+++ Records to process +++

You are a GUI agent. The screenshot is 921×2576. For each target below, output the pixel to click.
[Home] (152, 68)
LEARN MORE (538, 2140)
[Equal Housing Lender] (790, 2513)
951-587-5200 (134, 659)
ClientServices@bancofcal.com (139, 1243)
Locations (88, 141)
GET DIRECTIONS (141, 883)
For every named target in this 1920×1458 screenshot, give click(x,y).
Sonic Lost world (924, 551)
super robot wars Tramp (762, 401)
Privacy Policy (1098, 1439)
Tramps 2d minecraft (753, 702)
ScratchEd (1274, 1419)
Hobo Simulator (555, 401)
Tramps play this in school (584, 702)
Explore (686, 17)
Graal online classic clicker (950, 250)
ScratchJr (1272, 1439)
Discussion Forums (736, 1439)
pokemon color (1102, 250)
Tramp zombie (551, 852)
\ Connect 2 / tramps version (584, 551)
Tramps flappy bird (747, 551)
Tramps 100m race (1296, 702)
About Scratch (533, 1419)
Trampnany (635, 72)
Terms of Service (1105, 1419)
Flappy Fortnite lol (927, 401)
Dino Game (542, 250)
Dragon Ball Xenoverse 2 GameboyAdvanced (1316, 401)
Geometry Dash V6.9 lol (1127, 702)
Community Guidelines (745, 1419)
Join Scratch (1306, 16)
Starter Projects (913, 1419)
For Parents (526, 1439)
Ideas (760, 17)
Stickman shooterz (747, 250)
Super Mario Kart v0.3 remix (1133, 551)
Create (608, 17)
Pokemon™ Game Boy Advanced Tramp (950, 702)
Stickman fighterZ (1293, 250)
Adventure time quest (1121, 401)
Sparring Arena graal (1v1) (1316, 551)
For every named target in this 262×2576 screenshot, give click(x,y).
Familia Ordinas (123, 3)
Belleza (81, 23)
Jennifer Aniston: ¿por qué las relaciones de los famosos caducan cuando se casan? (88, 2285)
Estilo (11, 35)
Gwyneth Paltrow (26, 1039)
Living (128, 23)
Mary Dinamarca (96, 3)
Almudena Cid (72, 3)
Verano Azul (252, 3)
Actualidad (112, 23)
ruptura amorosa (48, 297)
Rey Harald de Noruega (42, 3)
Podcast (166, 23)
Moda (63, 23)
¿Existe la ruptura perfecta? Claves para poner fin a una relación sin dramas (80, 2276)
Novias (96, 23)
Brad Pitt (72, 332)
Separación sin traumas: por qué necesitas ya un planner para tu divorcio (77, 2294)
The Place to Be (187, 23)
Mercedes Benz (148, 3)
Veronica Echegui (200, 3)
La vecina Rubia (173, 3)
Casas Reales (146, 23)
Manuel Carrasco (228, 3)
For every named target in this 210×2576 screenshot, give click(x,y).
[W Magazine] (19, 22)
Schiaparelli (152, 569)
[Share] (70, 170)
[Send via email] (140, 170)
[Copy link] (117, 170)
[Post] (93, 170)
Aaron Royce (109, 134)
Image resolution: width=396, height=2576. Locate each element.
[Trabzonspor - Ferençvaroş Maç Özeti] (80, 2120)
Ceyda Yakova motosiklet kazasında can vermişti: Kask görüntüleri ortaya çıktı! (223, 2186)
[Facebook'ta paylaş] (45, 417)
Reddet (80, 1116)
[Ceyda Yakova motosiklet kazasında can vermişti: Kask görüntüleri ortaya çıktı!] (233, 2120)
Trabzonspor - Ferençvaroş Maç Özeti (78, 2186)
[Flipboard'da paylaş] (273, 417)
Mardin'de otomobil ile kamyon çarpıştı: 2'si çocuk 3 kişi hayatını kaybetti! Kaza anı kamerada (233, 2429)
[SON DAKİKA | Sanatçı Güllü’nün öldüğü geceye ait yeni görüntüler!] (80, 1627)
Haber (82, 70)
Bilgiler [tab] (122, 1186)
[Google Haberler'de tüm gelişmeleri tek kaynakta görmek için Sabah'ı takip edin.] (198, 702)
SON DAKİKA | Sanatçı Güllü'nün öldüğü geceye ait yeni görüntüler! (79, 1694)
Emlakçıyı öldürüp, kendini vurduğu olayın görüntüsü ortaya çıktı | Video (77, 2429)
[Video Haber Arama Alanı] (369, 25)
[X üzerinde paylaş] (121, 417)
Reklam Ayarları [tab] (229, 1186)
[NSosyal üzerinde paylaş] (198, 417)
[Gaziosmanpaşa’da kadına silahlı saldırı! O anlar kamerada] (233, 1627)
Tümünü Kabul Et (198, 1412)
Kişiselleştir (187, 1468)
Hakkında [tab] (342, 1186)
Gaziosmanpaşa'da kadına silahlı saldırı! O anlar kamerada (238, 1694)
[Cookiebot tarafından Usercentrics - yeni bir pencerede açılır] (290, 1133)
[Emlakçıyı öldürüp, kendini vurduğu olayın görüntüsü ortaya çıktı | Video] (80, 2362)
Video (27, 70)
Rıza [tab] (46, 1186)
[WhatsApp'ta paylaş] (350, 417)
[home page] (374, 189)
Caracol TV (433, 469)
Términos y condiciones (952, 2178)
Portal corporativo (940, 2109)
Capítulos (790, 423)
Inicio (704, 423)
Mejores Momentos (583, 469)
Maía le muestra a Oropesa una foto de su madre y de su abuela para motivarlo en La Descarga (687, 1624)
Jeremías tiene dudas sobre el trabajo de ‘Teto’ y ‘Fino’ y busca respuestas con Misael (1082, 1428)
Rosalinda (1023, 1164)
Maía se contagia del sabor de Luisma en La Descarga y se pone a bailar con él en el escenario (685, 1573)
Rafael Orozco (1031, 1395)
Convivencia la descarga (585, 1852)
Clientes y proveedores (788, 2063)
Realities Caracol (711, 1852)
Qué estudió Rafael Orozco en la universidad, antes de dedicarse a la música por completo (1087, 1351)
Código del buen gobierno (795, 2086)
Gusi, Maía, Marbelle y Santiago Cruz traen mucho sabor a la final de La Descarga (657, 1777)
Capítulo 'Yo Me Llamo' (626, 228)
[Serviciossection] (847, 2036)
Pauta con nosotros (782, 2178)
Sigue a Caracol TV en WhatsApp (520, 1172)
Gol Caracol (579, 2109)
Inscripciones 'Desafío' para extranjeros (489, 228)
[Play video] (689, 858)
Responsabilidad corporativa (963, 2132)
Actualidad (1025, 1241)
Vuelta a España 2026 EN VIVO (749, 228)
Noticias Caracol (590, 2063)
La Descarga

+++

• _Aim of the task_: Please show every line above that includes the word "kadına".

• _Your response_:
[Gaziosmanpaşa’da kadına silahlı saldırı! O anlar kamerada] (233, 1627)
Gaziosmanpaşa'da kadına silahlı saldırı! O anlar kamerada (238, 1694)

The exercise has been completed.